When General Harmon went up to Guadalcanal at the end of December, he found conditions much improved, at least insofar as they concerned air activities. The fighter pilots impressed him, and the P-38’s were giving excellent service with a minimum of maintenance difficulties; in fact, of all planes then operating, he singled out the P-38 for special praise. It provided cover for bombers, performed excellently as a reconnaissance plane, and Harmon admired its potentialities as a second bomber. Very soon he would have 41 – he could easily use 100. He found the airstrips on Guadalcanal coming along at a good pace, and soon there would be a second bomber strip down at Koli Point.104 All this was most heartening, yet operations from Guadalcanal still fell far below ideal. Weather conditions were extremely severe, imposing a heavy strain upon all flying personnel. Strikes were executed under low ceilings with limited visibility and amid driving rain squalls; and pilots landed or took off during the hours of darkness whenever the need arose. Some fighter pilots on escort duty were averaging five or six hours’ flight each day, and when Charlie prevented opportunity for sleep and rest each night, the rate of physical exhaustion was high.105 There were other obstacles to smooth operations, one of the most pressing being provision of adequate fighter escort for the bombers.
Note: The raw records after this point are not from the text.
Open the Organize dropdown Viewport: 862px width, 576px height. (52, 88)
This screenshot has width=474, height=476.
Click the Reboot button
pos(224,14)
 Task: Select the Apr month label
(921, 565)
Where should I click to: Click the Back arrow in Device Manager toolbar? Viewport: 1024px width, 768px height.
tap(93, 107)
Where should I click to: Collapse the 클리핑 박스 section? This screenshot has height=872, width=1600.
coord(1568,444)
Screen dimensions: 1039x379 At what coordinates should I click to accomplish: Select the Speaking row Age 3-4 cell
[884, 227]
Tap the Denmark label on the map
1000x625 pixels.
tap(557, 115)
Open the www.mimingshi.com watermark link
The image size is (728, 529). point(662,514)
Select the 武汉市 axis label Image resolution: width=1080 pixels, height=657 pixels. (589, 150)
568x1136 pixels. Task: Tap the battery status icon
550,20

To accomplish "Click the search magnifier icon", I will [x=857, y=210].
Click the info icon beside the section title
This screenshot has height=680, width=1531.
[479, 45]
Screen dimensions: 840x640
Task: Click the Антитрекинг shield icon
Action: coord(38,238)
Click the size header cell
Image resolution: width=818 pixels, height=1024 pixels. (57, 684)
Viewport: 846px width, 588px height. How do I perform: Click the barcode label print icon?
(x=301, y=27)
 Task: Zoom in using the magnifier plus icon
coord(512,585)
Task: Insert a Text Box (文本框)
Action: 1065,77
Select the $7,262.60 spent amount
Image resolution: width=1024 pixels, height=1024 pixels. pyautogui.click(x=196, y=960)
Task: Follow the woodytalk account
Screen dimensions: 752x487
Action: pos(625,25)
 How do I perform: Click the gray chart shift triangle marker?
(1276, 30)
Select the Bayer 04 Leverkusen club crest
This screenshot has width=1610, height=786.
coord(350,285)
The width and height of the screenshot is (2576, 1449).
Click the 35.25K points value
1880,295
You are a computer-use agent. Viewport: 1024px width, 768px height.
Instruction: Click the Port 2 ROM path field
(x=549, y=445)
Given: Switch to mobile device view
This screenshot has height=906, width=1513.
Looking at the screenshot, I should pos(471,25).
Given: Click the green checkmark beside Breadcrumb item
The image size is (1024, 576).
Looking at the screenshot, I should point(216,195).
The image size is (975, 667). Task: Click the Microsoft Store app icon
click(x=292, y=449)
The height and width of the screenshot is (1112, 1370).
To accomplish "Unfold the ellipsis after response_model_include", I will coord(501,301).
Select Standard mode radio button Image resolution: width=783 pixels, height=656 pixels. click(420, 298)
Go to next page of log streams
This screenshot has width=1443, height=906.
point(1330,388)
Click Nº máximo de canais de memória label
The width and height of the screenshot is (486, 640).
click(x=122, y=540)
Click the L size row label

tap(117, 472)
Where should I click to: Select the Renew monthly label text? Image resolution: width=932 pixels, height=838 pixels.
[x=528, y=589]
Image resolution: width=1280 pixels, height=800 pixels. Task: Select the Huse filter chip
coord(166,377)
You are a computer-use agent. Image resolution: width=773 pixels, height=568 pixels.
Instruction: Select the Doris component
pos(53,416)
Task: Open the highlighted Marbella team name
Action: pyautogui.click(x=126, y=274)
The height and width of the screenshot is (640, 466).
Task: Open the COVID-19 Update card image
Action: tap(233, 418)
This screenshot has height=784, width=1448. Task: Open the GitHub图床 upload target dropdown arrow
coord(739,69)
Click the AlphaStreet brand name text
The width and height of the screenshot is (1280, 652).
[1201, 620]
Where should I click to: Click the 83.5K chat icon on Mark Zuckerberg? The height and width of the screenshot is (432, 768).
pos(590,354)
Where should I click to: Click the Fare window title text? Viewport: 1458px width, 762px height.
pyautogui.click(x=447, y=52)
This affected the operations of the B-26’s, which came up to Guadalcanal with the 69th Bombardment Squadron (M) on the afternoon of 31 December. Only the P-38 could stay with the B-26 to the bomber’s full range, yet this fighter operated at a most serious disadvantage when forced into combat at the B-26 altitude, or even lower. In strikes

Page 86

against Kahili and the Buin area P-38’s could furnish high cover to the target, while P-40’s, held fifty miles short of Buin, could cover withdrawal of the bombers, but no fighter then available could escort B-17’s to Rabaul. This development could occur only after seizure of more advanced bases.106

Throughout the campaign Harmon had to watch his aircrews carry on without adequate replacements, and he made a special plea for some relief for his bomber crews. Observing the squadrons of the 11th and 5th Groups, he found them tired, almost too tired to carry on, and he could give them no reasonable assurance that there would be any relief. “To them there appears no end-just on and on till the Jap gets them.”107 The best that he could do was to send the crews on an occasional rest trip to Auckland, but the lack of air transport did not permit even this on a regular basis.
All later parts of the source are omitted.